Our journey taking Kubernetes state metrics to the next level | Datadog (opens in new tab)
Datadog’s container observability team significantly improved the performance of kube-state-metrics (KSM) by contributing core architectural enhancements to the upstream open-source project. Faced with scalability bottlenecks where metrics collection for large clusters took tens of seconds and generated massive data payloads, they revamped the underlying library to achieve a 15x improvement in processing duration. These contributions allowed for high-granularity monitoring at scale, ensuring that the Datadog Agent can efficiently handle millions of metrics across thousands of Kubernetes nodes.
Challenges with KSM Scalability
- KSM uses the informer pattern to expose cluster-level metadata via the Openmetrics format, but the volume of data grows exponentially with cluster size.
- In high-scale environments, a single node generates approximately nine metrics, while a single pod can generate up to 40 metrics.
- In clusters with thousands of nodes and tens of thousands of pods, the
/metricsendpoint produced payloads weighing tens of megabytes. - The time required to crawl these metrics often exceeded 15 seconds, forcing administrators to reduce check frequency and sacrifice real-time data granularity.
Limitations of Legacy Implementations
- KSM v1 relied on a monolithic loop that instantiated a Builder to track resources via stores, but it lacked efficient hooks for metric generation.
- The original Python-based Datadog Agent check struggled with the "data dump" approach of KSM, where all metrics were processed at once during query time.
- To manage the load, Datadog was forced to split KSM into multiple deployments based on resource types (e.g., separate deployments for pods, nodes, and secondary resources like services or deployments).

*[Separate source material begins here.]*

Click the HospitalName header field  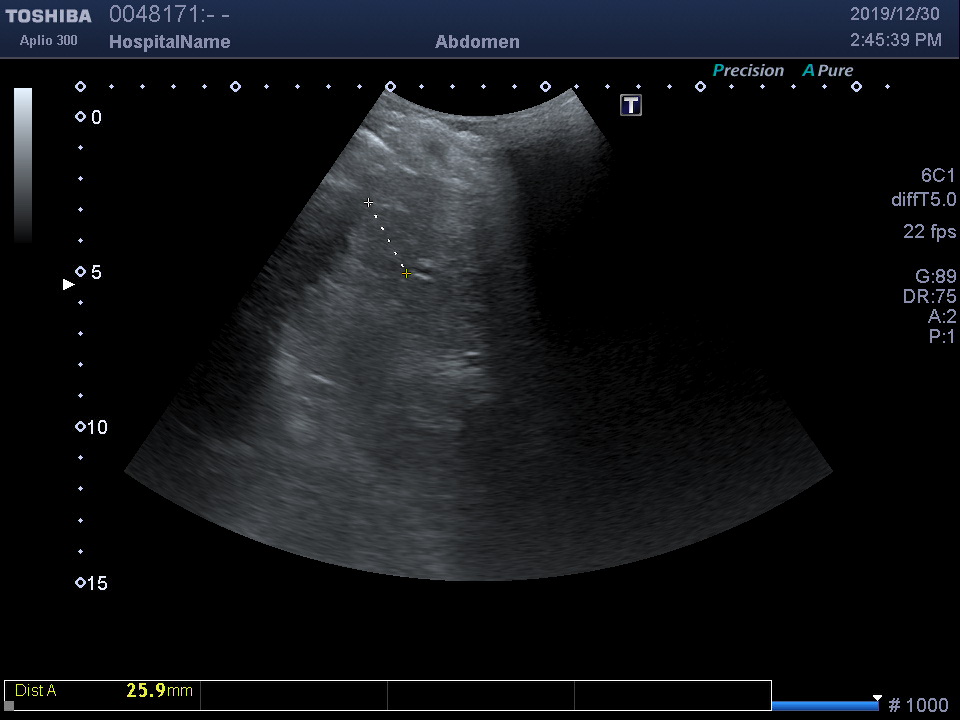coord(169,42)
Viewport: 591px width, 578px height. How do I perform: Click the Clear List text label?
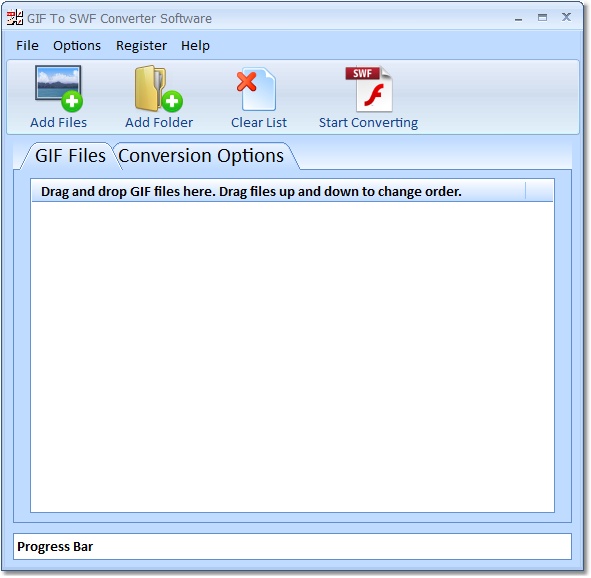(259, 122)
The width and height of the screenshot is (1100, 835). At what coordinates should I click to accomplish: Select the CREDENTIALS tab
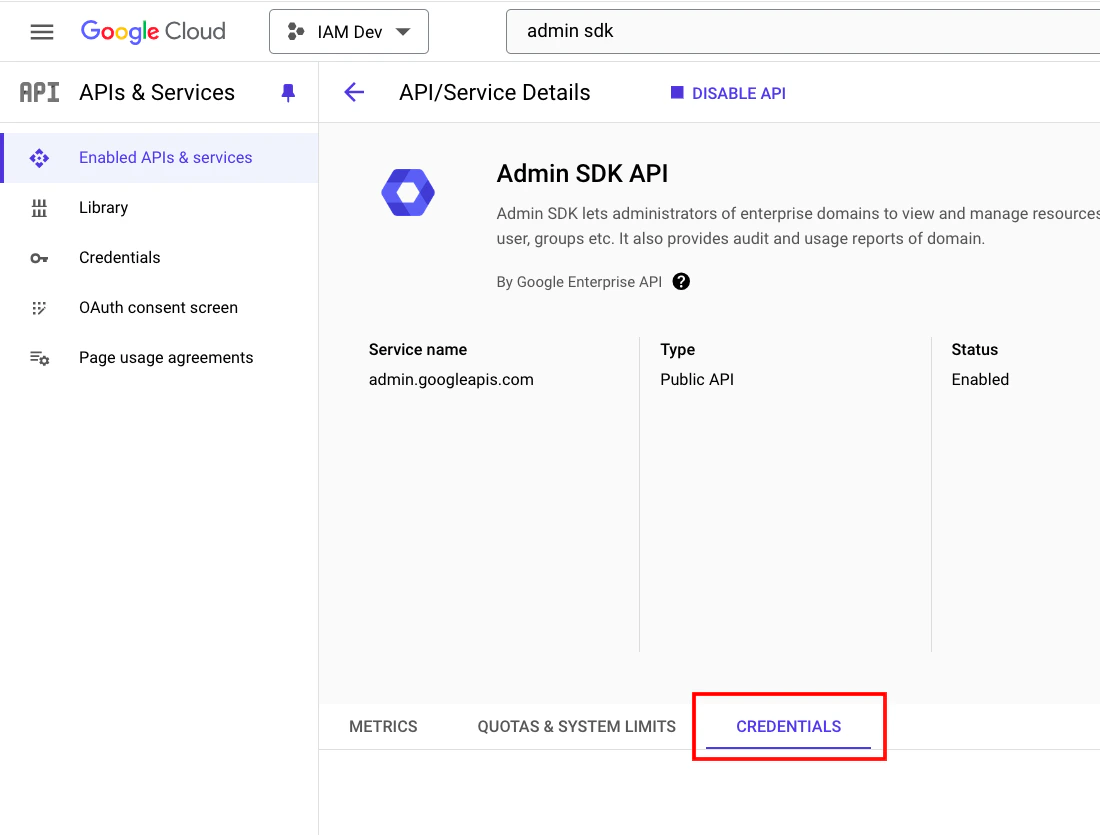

- This fragmentation made the infrastructure more complex to manage and did not solve the fundamental issue of inefficient metric serialization.
Architectural Improvements in KSM v2.0
- Datadog collaborated with the upstream community during the development of KSM v2.0 to introduce a more extensible design.
- The team focused on improving the Builder and metric generation hooks to prevent the system from dumping the entire dataset at query time.
- By moving away from the restrictive v1 library structure, they enabled more efficient reconciliation of metric names and metadata joins.
- The resulting 15x performance gain allows the Datadog Agent to reconcile labels and tags—such as joining deployment labels to specific metrics—without the significant latency overhead previously experienced.
Contributing back to the open-source community proved more effective than maintaining internal forks for scaling Kubernetes infrastructure. Organizations running high-density clusters should prioritize upgrading to KSM v2.0 and optimizing their agent configurations to leverage these architectural improvements for better observability performance.